Bagnold settles nothing. That’s not her intention (though the end does get a little bit talky as she tries to settle a few characters’ fates). She just wants to set us thinking. I have to add that I adored, as well as the setting and the genuinely attractive characters,the highly metaphorical writing style. It’s very mid-20th century English — far from American simplicity  – and I find it playful, moving, and immensely enjoyable. For instance, about friendship Bagnold says, “… little spoken of is the friendship, in age, of two people who might have loved. For them what has never been said is a last elixir of youth, the only bottle on the shelf never taken down.” If this is the kind of writing that pleases you, The Loved and Envied will be a great treat.

Late-breaking addition: Darlene at Roses Over a Cottage Door found a copy of this in a second-hand shop and has posted a photo if you want to see the lovely cover.

This is my last effort in the Virago Reading Week Challenge, and thanks to Rachel’s and Carolyn’s hard work in putting it together, I’ve read dozens of wonderful blog posts. It’s really been inspiring. The TBR stack (I keep mine in my head where it gathers wool rather than dust) just got a lot taller!

 

 

Somerset Maugham, “The Razor’s Edge”

Baffling. This is one of those books that was on people’s shelves when I grew up. Grandmothers had Maugham’s novels, along with Galsworthy’s: he must have done very well with the Book of the Month Club. I had never read him, never even tried. But Rick is reading the forthcoming Selina Hastings biography and when I darkened the door of a bookstore a few weeks ago, this was on the table so I bought it for him. He seemed to enjoy it. Now I wonder why. And I wonder why I slogged along to the end. And I wonder even more why it remains in print.

I had the vague idea that it was about someone seeking for enlightenment: must have gleaned that much from ads for the 1984 movie with Bill Murray which I never saw. What I couldn’t grasp was that this description was literally true. The Razor’s Edge was published in 1944 by which time Maugham was already an established novelist. And the central character in the book is the enigmatic Larry Darrell who leaves a comfortable upper-middle-class life in Chicago to, basically, bum around the planet.

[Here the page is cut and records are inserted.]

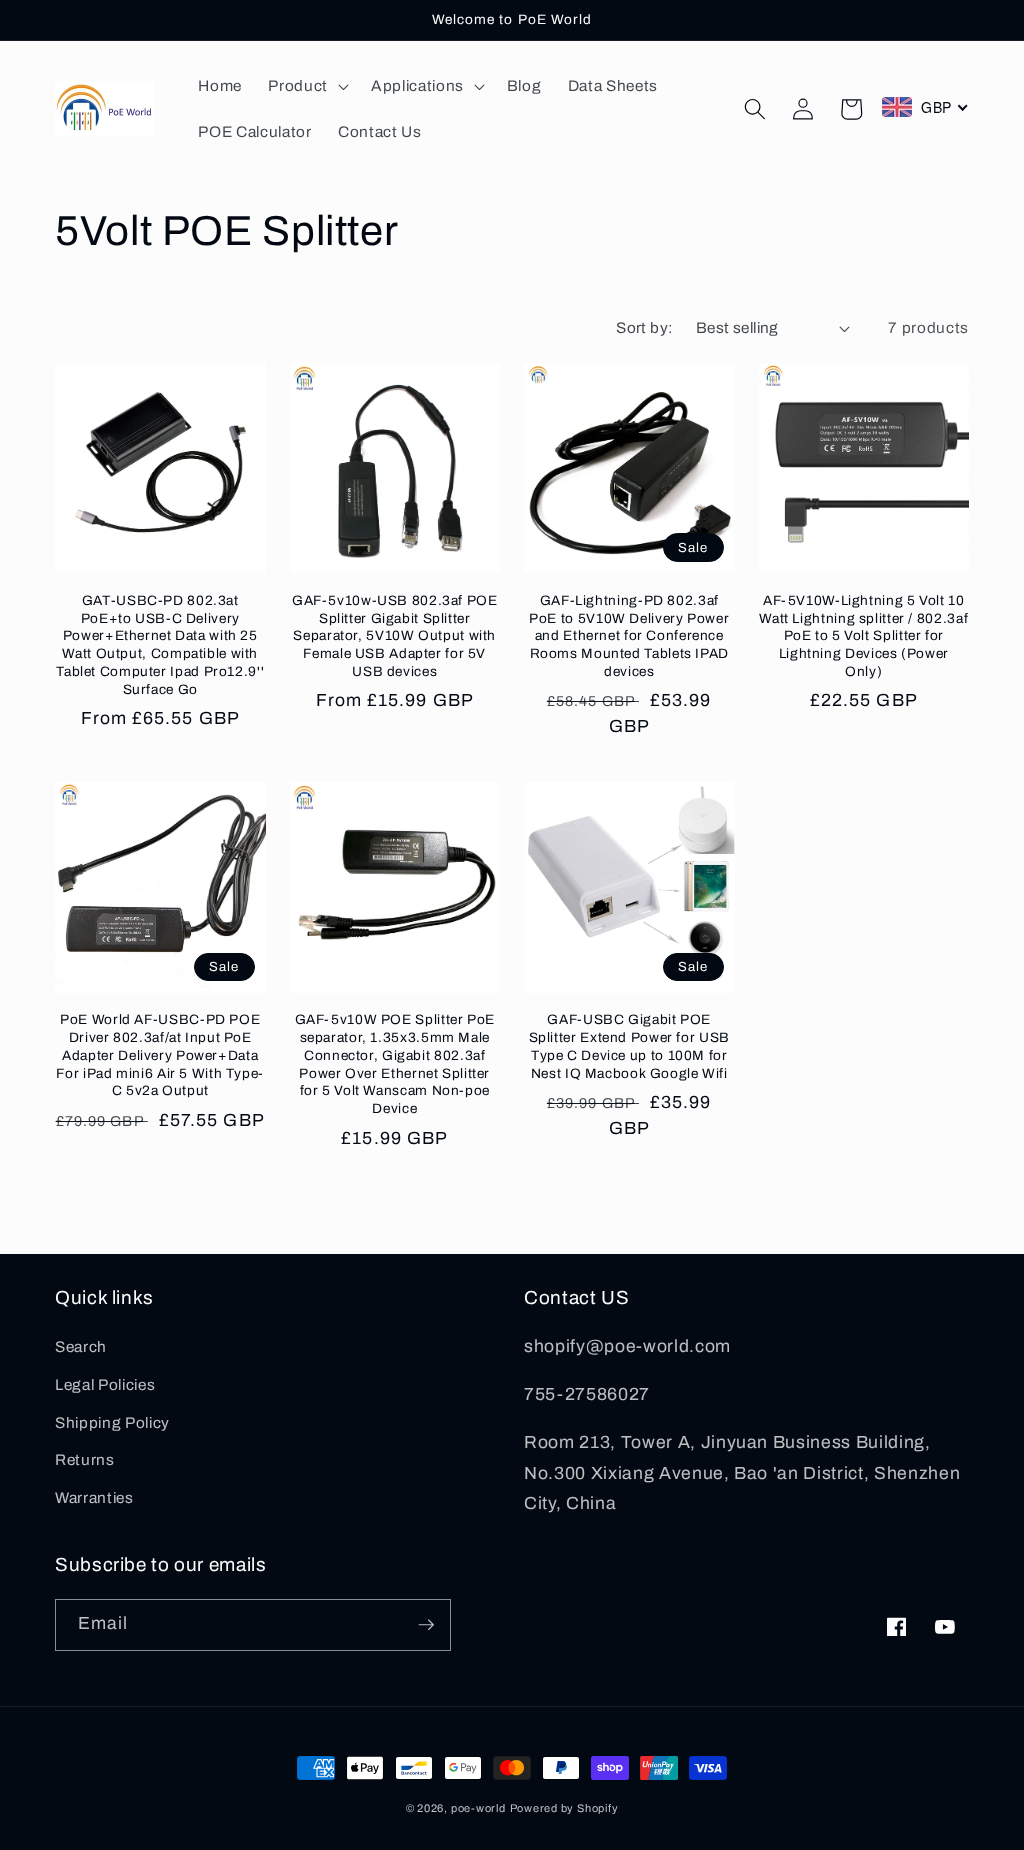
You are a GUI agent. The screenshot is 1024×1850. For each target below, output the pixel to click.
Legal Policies (105, 1384)
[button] (306, 86)
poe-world (478, 1808)
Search (81, 1346)
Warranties (94, 1497)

It’s all there, the tramp steamers and the ashram and the guru, the grubby clothes and the cars in disrepair and the despairing relatives. True, Maugham was one of the first to write in this vein; the wisdom of the non-Christian faiths was not widely appreciated in 1944. And maybe, when he wrote this book, Larry Darrell’s ardent longing for enlightenment spoke to readers who saw a predominantly conventional life before them.

But I kept thinking — where is the conflict? Where the narrative tension? Why do I continue to turn the pages when I have no investment in these characters? Pure curiosity is my answer, but I still don’t grasp the appeal. The tale is heavily framed: Maugham himself narrates and keeps appearing. The action (mostly people sitting around talking) occurs over the course of some two dozen years, and takes place largely in London, Paris, and the Riviera, with Chicago interludes. Maugham’s got a sharp eye and his worldly bachelor, Elliott Templeton, is an entertaining sketch of an adept social climber of the post-Edwardian age. (Papal coronet on his pj’s: nice touch.) There’s a good girl, Isabel, and a girl gone bad, Sophie, and a worldly French former artists’ model whose role seemed pretty expendable. I suppose the fairly frank treatment of sexuality might have made this book “racy” when it first came out, and that could have boosted Maugham’s sales figures.

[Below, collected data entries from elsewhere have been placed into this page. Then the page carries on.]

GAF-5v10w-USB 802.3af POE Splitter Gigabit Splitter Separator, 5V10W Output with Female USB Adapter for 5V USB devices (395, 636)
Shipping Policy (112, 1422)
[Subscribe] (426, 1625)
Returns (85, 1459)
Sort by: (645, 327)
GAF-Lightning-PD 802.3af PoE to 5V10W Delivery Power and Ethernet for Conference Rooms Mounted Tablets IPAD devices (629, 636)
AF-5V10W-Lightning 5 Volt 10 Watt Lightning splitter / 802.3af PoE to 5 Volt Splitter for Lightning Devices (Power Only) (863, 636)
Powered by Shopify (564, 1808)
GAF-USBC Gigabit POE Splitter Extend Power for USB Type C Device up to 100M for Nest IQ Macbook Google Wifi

I understand, dimly, that some readers are looking for a path to transcendence. (Our reading material doesn’t overlap widely, I’ll admit.) I would expect, though, that in 2010 you would go directly to Larry Darrell’s sources, which are pretty main-stream today. The social comedy portion of  The Razor’s Edge is delivered more elegantly in Enid Bagnold’s The Loved and Envied, and the Riviera local color in Sybille Bedford’s Jigsaw. Which doesn’t leave  Maugham much to do, does it?